The task
Go through the data and copy every line exactly, but not the images.

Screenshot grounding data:
⁂

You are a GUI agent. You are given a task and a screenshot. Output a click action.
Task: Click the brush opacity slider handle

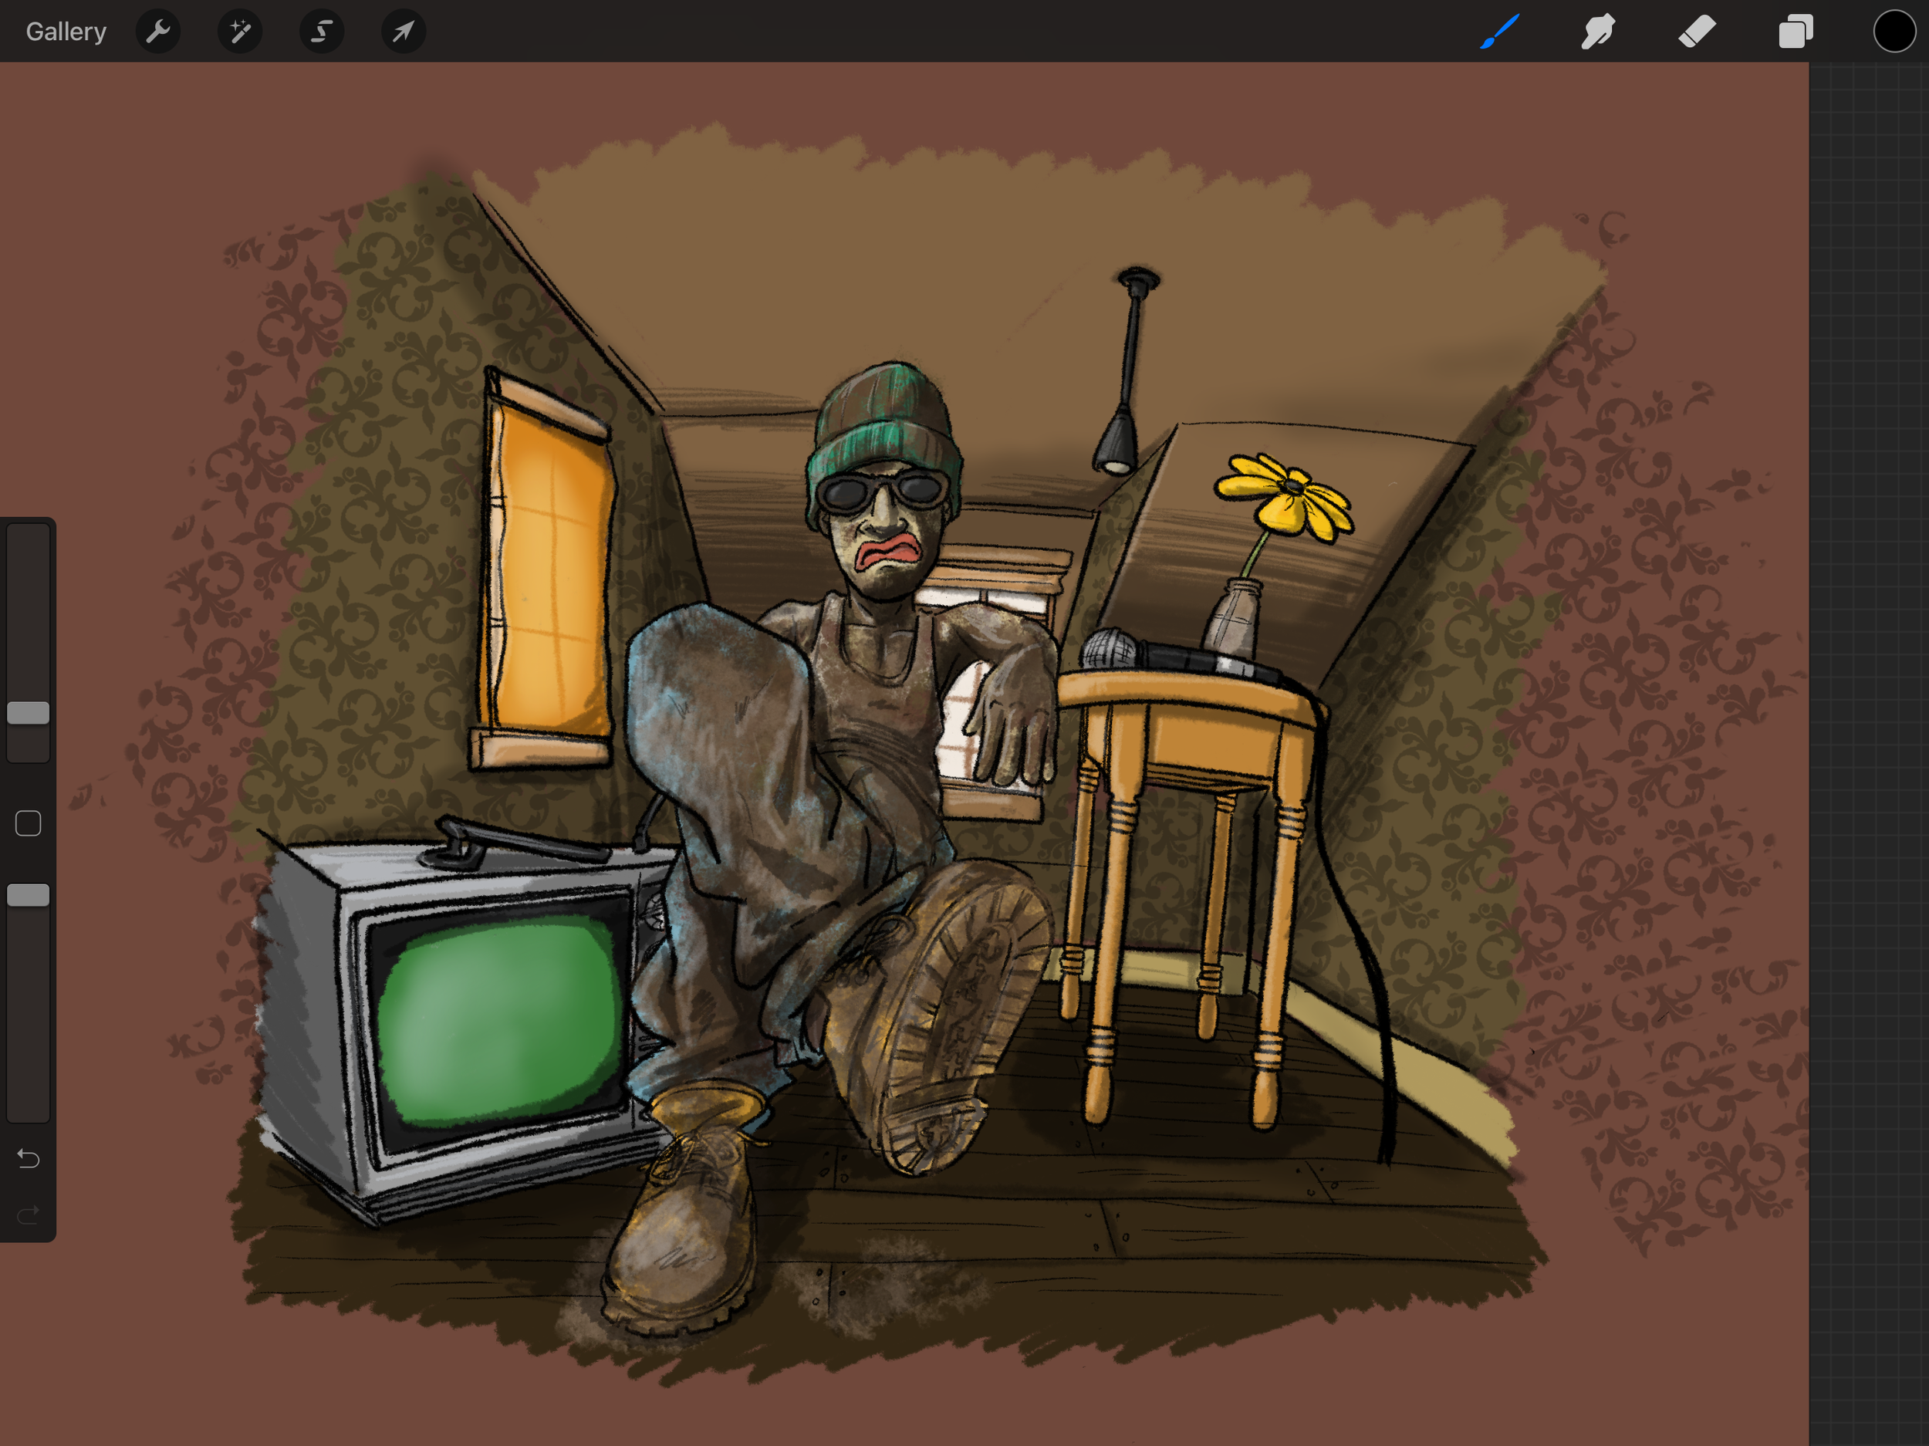(28, 895)
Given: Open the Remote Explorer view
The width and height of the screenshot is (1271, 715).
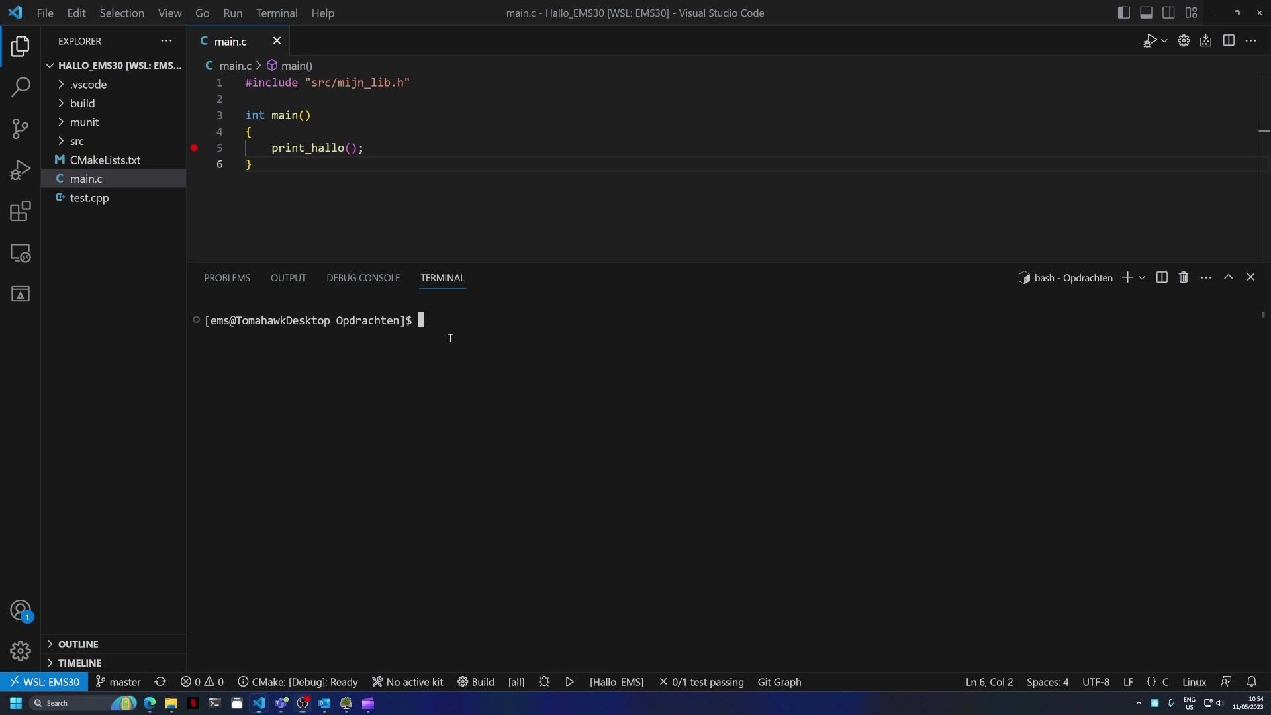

⁂

Response area
You are a GUI agent. You are given a task and a screenshot. Output a click action.
Task: Click the brush opacity slider handle

(28, 895)
Given: Open the Remote Explorer view
The width and height of the screenshot is (1271, 715).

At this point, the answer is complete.